- REQUIRED ACTION
Using the data below, gather each line that includes the word "swatch".

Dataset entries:
════════

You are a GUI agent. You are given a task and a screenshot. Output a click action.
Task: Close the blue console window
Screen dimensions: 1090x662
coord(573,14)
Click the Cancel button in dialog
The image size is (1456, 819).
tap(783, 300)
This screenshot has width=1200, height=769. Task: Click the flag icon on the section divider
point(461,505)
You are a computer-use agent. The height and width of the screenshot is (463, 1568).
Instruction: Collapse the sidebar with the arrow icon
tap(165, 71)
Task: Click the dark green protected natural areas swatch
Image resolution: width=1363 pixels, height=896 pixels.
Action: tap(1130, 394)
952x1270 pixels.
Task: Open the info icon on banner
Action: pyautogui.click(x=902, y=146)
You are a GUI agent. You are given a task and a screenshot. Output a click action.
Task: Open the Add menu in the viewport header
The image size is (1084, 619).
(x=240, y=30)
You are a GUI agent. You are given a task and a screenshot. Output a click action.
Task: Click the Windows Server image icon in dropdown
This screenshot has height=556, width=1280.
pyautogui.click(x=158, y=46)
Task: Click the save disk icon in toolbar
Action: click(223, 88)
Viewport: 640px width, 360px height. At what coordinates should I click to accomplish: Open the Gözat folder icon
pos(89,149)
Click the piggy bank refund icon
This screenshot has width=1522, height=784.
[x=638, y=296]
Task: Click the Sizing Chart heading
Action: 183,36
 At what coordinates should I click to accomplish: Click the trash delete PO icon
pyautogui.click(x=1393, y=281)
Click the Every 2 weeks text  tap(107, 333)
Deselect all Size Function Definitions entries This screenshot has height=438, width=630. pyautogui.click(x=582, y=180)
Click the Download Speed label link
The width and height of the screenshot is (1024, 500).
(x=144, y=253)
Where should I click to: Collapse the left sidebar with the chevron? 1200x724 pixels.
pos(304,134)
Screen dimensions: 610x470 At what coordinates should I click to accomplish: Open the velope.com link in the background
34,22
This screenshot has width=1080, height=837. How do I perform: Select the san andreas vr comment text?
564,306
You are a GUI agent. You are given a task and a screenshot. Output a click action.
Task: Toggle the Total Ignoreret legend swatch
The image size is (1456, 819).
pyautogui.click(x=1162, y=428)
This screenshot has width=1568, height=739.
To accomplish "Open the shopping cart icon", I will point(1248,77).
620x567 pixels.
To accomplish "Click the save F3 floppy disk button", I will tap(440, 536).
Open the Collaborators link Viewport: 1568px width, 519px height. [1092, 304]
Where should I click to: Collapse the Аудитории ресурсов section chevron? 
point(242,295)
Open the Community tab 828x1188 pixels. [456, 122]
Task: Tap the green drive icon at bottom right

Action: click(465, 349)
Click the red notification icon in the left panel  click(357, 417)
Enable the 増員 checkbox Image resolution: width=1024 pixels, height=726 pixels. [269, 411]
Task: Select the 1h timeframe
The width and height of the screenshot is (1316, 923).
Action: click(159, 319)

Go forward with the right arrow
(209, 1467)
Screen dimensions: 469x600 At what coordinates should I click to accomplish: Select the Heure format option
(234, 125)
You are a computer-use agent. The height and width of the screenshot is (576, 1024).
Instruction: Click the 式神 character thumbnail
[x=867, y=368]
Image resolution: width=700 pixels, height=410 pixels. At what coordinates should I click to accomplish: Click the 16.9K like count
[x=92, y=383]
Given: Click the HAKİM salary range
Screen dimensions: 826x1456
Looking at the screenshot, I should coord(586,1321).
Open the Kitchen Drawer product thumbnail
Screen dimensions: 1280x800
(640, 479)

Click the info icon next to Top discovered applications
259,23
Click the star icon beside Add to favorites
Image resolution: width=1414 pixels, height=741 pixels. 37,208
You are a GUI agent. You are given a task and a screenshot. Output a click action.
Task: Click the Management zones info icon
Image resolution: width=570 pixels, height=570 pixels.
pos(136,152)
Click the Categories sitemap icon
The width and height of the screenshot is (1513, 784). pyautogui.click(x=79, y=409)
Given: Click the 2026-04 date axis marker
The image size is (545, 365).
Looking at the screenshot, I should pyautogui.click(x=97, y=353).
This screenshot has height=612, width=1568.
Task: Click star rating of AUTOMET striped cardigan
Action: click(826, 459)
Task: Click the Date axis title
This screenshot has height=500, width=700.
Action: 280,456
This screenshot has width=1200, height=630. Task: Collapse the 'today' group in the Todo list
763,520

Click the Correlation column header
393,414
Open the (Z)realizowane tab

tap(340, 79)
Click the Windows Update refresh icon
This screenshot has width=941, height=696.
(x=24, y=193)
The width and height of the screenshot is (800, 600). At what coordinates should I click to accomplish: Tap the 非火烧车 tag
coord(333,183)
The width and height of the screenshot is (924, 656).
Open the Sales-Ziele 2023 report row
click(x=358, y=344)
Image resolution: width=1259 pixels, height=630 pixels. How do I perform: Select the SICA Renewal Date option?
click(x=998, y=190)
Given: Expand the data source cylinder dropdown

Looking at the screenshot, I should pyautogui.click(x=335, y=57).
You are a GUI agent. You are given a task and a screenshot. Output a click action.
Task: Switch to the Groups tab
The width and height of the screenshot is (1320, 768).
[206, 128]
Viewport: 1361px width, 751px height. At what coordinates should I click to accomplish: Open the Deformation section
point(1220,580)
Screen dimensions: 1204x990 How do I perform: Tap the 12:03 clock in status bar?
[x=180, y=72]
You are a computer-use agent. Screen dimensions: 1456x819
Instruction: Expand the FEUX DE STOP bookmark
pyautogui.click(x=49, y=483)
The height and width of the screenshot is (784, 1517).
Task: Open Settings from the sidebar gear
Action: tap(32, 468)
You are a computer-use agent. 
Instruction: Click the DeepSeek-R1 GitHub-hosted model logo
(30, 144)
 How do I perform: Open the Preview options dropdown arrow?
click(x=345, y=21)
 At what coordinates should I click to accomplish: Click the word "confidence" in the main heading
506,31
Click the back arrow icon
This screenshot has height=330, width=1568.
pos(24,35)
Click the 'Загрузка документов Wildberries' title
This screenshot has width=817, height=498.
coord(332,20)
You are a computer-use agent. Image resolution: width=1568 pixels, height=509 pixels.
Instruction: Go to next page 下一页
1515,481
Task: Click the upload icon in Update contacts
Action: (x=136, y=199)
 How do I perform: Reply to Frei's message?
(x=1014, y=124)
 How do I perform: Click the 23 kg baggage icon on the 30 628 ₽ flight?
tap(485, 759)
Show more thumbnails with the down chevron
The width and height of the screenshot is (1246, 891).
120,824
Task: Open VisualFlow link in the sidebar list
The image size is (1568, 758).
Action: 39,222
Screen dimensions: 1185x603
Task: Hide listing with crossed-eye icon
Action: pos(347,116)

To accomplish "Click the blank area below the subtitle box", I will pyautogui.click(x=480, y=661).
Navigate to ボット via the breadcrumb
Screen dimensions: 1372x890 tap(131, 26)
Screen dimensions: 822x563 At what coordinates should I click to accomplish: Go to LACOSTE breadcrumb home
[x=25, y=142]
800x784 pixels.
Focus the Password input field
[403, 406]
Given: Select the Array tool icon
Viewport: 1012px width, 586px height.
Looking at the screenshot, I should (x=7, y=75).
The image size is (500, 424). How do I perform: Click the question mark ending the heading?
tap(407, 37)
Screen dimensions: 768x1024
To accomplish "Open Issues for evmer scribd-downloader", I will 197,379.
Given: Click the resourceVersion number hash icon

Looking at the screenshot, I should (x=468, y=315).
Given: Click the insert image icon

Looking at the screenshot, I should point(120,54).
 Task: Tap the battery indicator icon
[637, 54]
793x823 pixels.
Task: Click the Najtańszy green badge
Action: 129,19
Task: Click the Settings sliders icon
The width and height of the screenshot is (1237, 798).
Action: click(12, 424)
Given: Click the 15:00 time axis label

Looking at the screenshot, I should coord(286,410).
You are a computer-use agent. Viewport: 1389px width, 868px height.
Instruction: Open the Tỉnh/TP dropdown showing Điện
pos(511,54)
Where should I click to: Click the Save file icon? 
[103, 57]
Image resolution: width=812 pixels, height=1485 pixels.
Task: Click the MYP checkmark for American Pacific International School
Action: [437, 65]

════════

- SOLUTION BELOW
Task: Click the dark green protected natural areas swatch
Task: Toggle the Total Ignoreret legend swatch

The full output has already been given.